Il y aura malgré tout une prochaine édition le 23 avril 2024 avec un prologue à Payerne et après, où ira le peloton? Après? On va déjà boucler le Tour de Romandie féminin qui aura lieu du 15 au 17 septembre. Mais pour répondre à votre question nous avons signé des contrats avec, dans l’ordre alphabétique, des villes de Fribourg, Leysin, Oron-la-Ville, Saillon, Salvan/Les Marécottes et Vernier.
Cela signifie qu’il y aura deux étapes de montagne?
Oui, tout à fait, même si cette fois-ci l’ascension sera un peu moins relevée en Valais mais tout de même bien punchy. Leysin sera difficile mais moins longue que Thyon. Il faudra attaquer deux fois pour faire la différence.

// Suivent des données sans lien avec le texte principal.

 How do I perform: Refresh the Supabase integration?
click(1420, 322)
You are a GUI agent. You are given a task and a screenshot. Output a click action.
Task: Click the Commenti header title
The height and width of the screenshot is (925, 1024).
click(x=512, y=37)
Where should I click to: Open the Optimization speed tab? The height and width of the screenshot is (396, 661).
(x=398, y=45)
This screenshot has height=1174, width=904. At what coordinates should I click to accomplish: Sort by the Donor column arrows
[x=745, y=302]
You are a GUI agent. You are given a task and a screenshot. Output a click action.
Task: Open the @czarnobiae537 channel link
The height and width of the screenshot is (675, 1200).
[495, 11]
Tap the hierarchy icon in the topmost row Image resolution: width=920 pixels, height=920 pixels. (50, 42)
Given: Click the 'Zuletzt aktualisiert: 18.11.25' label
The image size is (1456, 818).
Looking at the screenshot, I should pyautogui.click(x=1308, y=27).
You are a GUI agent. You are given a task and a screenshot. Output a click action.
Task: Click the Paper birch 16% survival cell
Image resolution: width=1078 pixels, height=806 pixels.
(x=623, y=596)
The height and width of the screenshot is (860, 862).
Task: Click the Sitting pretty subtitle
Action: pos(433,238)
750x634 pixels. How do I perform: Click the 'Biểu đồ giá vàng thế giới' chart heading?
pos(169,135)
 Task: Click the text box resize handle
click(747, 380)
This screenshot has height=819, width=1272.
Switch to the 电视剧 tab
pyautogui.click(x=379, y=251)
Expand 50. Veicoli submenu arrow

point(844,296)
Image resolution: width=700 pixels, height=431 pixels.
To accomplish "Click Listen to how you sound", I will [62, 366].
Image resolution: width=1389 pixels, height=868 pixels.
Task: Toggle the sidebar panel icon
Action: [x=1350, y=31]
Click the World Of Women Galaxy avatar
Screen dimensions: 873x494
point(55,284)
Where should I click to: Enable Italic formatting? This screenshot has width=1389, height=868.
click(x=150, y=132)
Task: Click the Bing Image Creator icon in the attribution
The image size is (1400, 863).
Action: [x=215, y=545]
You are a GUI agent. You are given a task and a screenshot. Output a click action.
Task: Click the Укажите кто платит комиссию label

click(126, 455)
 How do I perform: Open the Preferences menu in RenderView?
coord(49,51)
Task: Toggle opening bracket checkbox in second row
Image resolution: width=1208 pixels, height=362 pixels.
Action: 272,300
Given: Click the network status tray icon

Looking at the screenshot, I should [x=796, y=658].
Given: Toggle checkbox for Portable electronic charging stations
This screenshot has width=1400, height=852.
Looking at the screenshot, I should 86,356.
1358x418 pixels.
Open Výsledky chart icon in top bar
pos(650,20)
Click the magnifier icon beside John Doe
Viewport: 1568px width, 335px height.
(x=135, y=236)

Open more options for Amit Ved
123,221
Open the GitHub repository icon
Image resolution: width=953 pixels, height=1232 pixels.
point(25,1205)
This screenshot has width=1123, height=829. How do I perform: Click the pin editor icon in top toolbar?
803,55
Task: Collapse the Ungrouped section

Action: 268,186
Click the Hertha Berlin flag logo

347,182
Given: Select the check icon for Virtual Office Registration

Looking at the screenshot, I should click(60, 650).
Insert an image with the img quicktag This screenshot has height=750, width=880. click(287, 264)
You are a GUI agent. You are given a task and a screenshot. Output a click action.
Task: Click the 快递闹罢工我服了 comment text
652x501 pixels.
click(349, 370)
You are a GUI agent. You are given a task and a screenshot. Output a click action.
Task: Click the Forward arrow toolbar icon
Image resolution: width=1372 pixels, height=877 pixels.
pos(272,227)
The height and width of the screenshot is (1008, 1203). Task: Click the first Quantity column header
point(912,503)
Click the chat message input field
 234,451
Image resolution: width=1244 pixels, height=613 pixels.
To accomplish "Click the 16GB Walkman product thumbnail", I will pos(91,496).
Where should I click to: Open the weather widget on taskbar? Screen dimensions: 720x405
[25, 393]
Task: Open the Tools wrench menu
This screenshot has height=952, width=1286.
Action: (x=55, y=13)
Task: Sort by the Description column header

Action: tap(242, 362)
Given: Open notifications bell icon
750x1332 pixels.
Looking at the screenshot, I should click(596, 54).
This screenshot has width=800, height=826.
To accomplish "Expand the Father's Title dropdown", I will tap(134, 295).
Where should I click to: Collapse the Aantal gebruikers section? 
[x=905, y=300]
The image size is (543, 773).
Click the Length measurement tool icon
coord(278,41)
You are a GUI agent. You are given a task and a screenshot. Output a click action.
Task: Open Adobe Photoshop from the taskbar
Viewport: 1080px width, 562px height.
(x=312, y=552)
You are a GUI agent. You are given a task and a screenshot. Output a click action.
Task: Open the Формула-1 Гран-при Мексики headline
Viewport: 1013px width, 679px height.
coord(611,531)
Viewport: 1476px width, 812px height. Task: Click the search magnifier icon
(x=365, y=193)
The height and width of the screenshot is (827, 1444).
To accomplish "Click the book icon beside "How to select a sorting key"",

Il n’y a pas de sprint prévu sur les quais du Mont-Blanc à Genève, mais une étape à Vernier. En pleine semaine?
Pas forcément! On travaille beaucoup avec Genève et sa gendarmerie. On est très heureux de notre collaboration avec eux et c’est la raison pour laquelle on ose de nouvelles choses comme de nous rendre à Vernier. On l’a vu avec le Tour féminin en septembre, avec un départ de Vernier pour Nyon, avec l’aéroport international il est difficile d’avoir un direct TV et survoler l’épreuve. Les lois sont claires mais on va trouver des solutions parce que la Ville de Vernier nous donne la possibilité de créer des parcours en ville et en campagne genevoise. Ce sera nouveau.